Luciano fined $2,400 for ganja

Observer Reporter
Saturday, June 07, 2003


Jepther 'Luciano' McClymont

REGGAE singer, Jepther "Luciano" McClymont was yesterday fined $2,400 in the Corporate Area Resident Magistrate's Court for possession of, and attempting to export marijuana.

However, no conviction was recorded against the Rastafarian singer as presiding magistrate, Martin Gayle, acceded to the request of his attorney, Hugh Wilson, that no conviction order be made against his client.

"Sometimes some decisions are unpopular, but they are decisions which must be made in the interest of justice," Gayle said before handing down his sentence. "Each case has its particular circumstances. The court treats every person according to the circumstances that come before the court. That is what I call justice. The court should not look to destroy anybody's life."

Luciano was fined $400 or 10 days for possession of marijuana and $2,000 or 10 days for taking steps to export the weed.

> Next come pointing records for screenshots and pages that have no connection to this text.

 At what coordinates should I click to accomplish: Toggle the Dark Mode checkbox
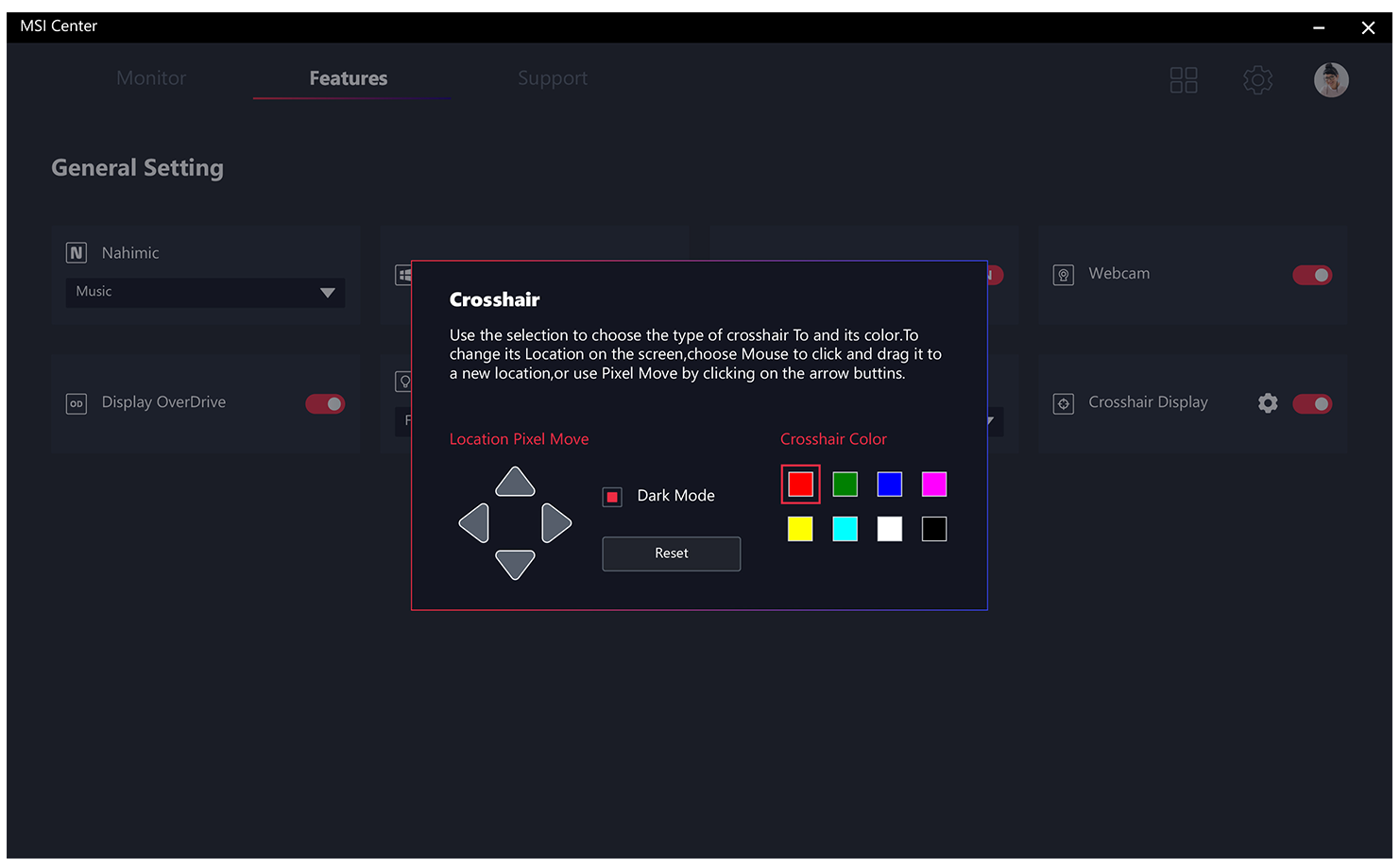[612, 497]
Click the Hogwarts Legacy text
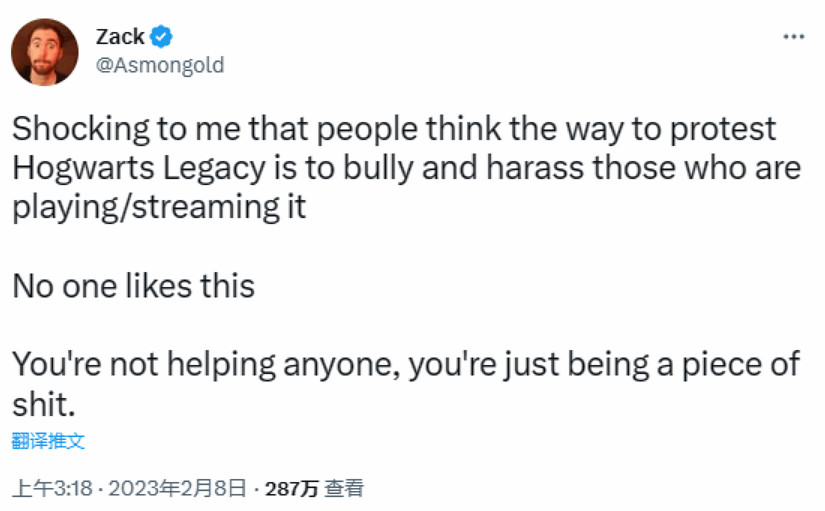 [141, 168]
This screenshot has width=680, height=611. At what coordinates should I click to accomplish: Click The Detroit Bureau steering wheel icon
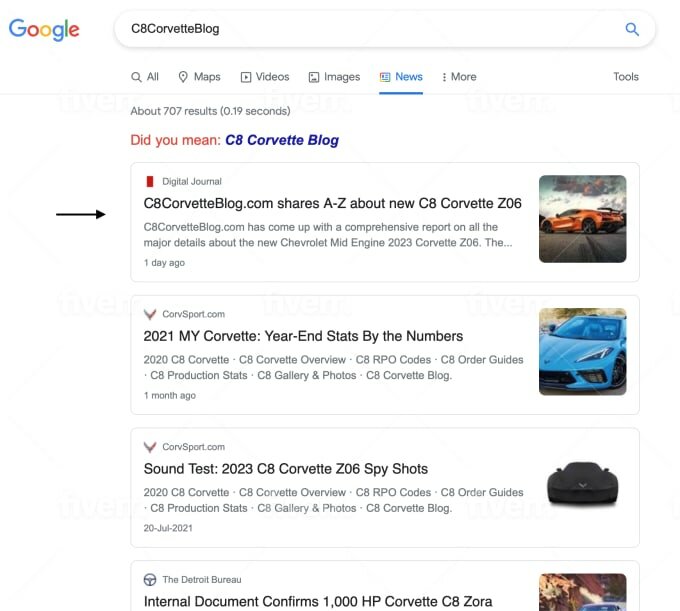(x=150, y=579)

The popular singer was held by the police on Labour Day as he attempted to board a flight to New York and a quantity of ganja was found in his suitcase.

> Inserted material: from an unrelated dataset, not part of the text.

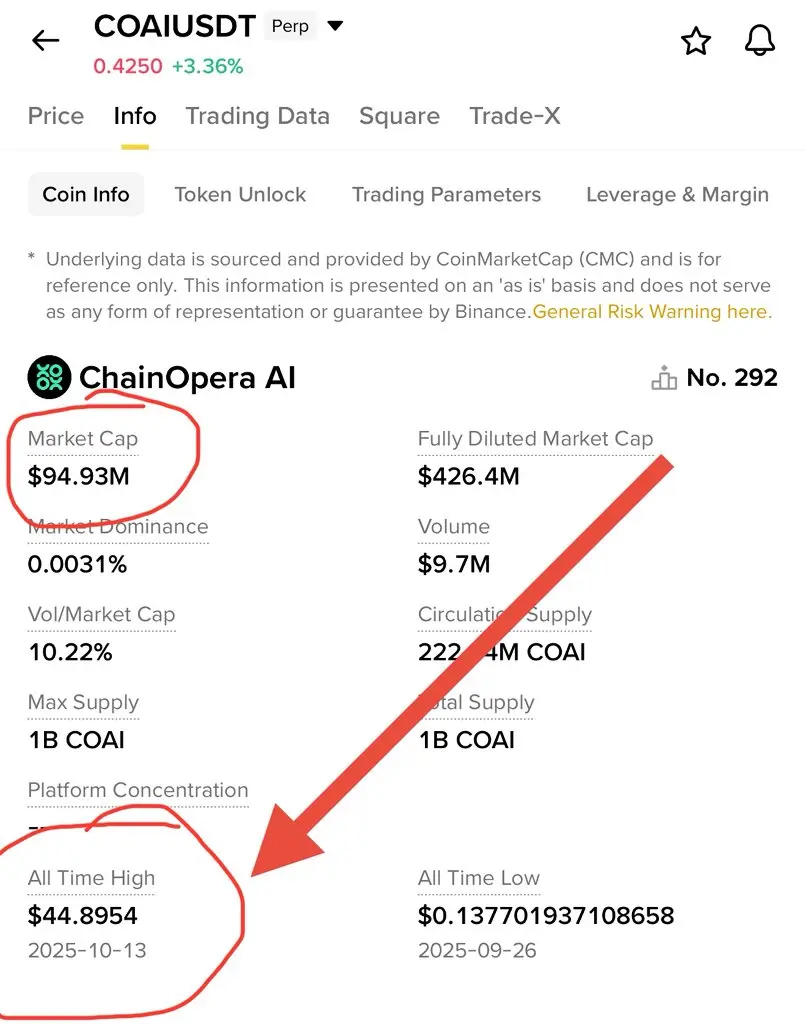Show the Leverage & Margin sub-tab

pyautogui.click(x=677, y=194)
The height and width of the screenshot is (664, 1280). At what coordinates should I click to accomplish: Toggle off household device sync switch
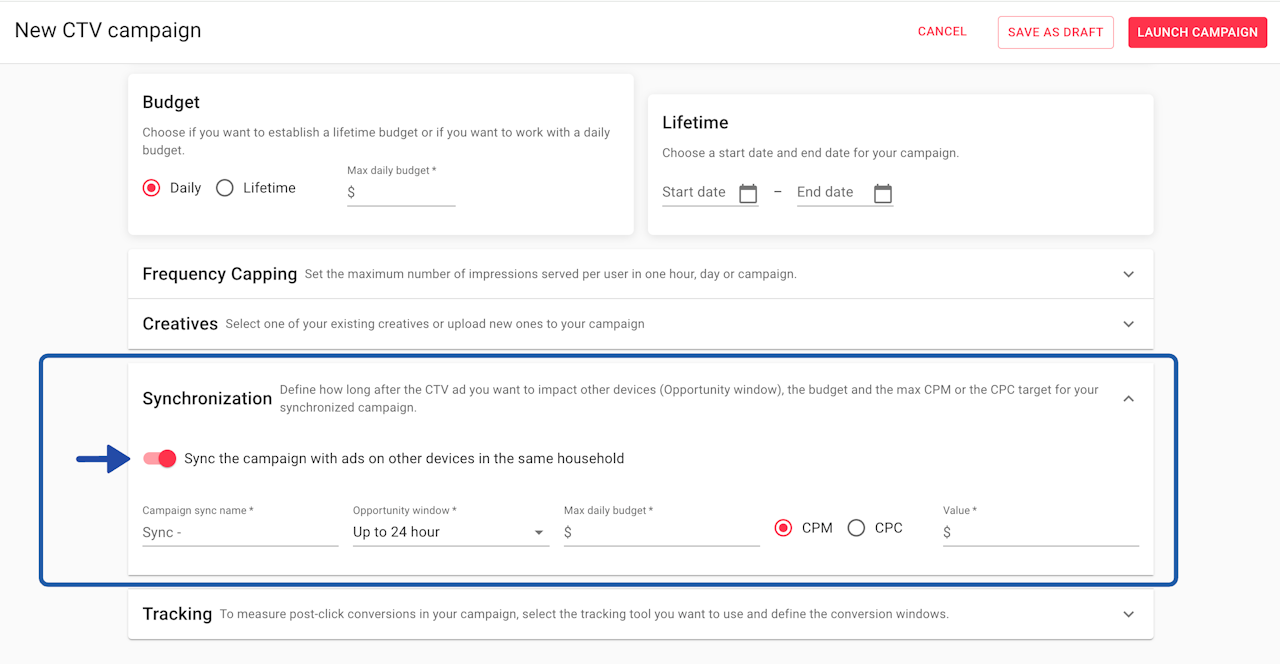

Yesterday, his attorney put in a lengthy submission to the court, asking that his client not be fingerprinted and that no conviction be recorded against his client.

"It was one spliff. We use marijuana," Wilson told the magistrate.

"We means plural. What you mean?" RM Gayle asked the lawyer as persons in the gallery laughed aloud.

"We, referring to Mr McClymont," a smiling Wilson replied "We use it medicinally, culturally, for culinary purposes and ceremoniously."

The attorney told the court that Luciano used marijuana as an aspect of his religious practice which is grounded in the Rastafarian faith. He cited the findings of the Barry Chevannes-led Ganja Commission that ganja should be decriminalised for personal use and the announcement by Attorney General and Minister of Justice A J Nicholson earlier this year, that legislation was being put in place to legalise the use of small amounts of ganja, to further his case. Wilson also mentioned the recent Canadian and British rulings that decriminalised ganja for personal use.

"One is inspired when one uses ganja," the attorney argued.

In his plea for the court's lenience, the lawyer spoke of the foreign exchange earning potential of his client and his clean rap sheet.

"He is a cultural icon who generates immeasurable foreign exchange. He is no criminal," Wilson said. "He has a tour of Japan and after that a tour of the United States which will require work permits. If a conviction is recorded against him it would destroy his musical career."

Yesterday when the singer appeared in court, he appeared pensive during the activities. However a broad smile covered his face when the ruling of a no conviction order was made against him.

"I am very relieved. My lawyer represented me well. He did his research. All praise is due to Jah," an elated Luciano told the Observer after the trial.